WORK INSTRUCTIONS » What you return has to match the listing below line for line.

Start of TASK MATERIAL

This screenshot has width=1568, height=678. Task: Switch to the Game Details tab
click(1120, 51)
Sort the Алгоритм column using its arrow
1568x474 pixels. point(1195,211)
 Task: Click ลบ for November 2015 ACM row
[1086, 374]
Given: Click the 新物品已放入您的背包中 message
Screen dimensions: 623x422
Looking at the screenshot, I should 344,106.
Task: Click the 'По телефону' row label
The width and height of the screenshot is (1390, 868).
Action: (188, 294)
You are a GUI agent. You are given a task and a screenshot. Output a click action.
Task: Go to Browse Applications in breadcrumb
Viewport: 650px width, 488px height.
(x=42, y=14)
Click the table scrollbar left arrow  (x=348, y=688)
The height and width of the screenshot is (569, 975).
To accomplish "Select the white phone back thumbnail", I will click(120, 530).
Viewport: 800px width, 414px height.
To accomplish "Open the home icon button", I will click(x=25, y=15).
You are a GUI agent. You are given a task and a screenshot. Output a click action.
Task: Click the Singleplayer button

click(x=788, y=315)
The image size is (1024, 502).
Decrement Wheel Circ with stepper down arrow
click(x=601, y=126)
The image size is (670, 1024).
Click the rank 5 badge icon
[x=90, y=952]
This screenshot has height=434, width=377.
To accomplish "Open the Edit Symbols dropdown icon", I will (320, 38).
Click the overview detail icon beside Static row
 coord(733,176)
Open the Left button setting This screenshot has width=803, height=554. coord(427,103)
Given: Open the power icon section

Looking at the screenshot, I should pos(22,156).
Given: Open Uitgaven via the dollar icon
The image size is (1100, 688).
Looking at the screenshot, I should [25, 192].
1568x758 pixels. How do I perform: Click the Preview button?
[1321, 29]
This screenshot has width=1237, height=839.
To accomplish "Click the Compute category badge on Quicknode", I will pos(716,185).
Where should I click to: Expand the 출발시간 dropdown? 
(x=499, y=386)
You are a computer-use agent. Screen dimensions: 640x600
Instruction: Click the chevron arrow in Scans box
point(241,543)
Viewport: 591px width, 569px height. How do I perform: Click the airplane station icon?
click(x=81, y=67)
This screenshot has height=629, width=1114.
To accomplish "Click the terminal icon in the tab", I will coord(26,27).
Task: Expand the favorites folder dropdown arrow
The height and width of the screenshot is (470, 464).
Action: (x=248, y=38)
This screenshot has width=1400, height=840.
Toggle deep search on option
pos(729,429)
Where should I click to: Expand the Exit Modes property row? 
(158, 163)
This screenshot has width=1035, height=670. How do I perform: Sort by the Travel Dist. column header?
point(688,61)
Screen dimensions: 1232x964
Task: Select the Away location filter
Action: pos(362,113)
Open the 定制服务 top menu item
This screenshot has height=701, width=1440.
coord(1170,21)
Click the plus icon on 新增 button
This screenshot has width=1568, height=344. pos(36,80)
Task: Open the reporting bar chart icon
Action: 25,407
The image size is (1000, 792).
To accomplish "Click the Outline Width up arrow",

End of TASK MATERIAL

SOLUTION TO THE PROBLEM »
This screenshot has width=1568, height=678. Task: Switch to the Game Details tab
click(1120, 51)
Sort the Алгоритм column using its arrow
1568x474 pixels. point(1195,211)
 Task: Click ลบ for November 2015 ACM row
[1086, 374]
Given: Click the 新物品已放入您的背包中 message
Screen dimensions: 623x422
Looking at the screenshot, I should 344,106.
Task: Click the 'По телефону' row label
The width and height of the screenshot is (1390, 868).
Action: (188, 294)
You are a GUI agent. You are given a task and a screenshot. Output a click action.
Task: Go to Browse Applications in breadcrumb
Viewport: 650px width, 488px height.
(x=42, y=14)
Click the table scrollbar left arrow  (x=348, y=688)
The height and width of the screenshot is (569, 975).
To accomplish "Select the white phone back thumbnail", I will click(120, 530).
Viewport: 800px width, 414px height.
To accomplish "Open the home icon button", I will click(x=25, y=15).
You are a GUI agent. You are given a task and a screenshot. Output a click action.
Task: Click the Singleplayer button

click(x=788, y=315)
The image size is (1024, 502).
Decrement Wheel Circ with stepper down arrow
click(x=601, y=126)
The image size is (670, 1024).
Click the rank 5 badge icon
[x=90, y=952]
This screenshot has height=434, width=377.
To accomplish "Open the Edit Symbols dropdown icon", I will (320, 38).
Click the overview detail icon beside Static row
 coord(733,176)
Open the Left button setting This screenshot has width=803, height=554. coord(427,103)
Given: Open the power icon section

Looking at the screenshot, I should pos(22,156).
Given: Open Uitgaven via the dollar icon
The image size is (1100, 688).
Looking at the screenshot, I should [25, 192].
1568x758 pixels. How do I perform: Click the Preview button?
[1321, 29]
This screenshot has width=1237, height=839.
To accomplish "Click the Compute category badge on Quicknode", I will pos(716,185).
Where should I click to: Expand the 출발시간 dropdown? 
(x=499, y=386)
You are a computer-use agent. Screen dimensions: 640x600
Instruction: Click the chevron arrow in Scans box
point(241,543)
Viewport: 591px width, 569px height. How do I perform: Click the airplane station icon?
click(x=81, y=67)
This screenshot has height=629, width=1114.
To accomplish "Click the terminal icon in the tab", I will coord(26,27).
Task: Expand the favorites folder dropdown arrow
The height and width of the screenshot is (470, 464).
Action: (x=248, y=38)
This screenshot has width=1400, height=840.
Toggle deep search on option
pos(729,429)
Where should I click to: Expand the Exit Modes property row? 
(158, 163)
This screenshot has width=1035, height=670. How do I perform: Sort by the Travel Dist. column header?
point(688,61)
Screen dimensions: 1232x964
Task: Select the Away location filter
Action: pos(362,113)
Open the 定制服务 top menu item
This screenshot has height=701, width=1440.
coord(1170,21)
Click the plus icon on 新增 button
This screenshot has width=1568, height=344. pos(36,80)
Task: Open the reporting bar chart icon
Action: 25,407
The image size is (1000, 792).
To accomplish "Click the Outline Width up arrow",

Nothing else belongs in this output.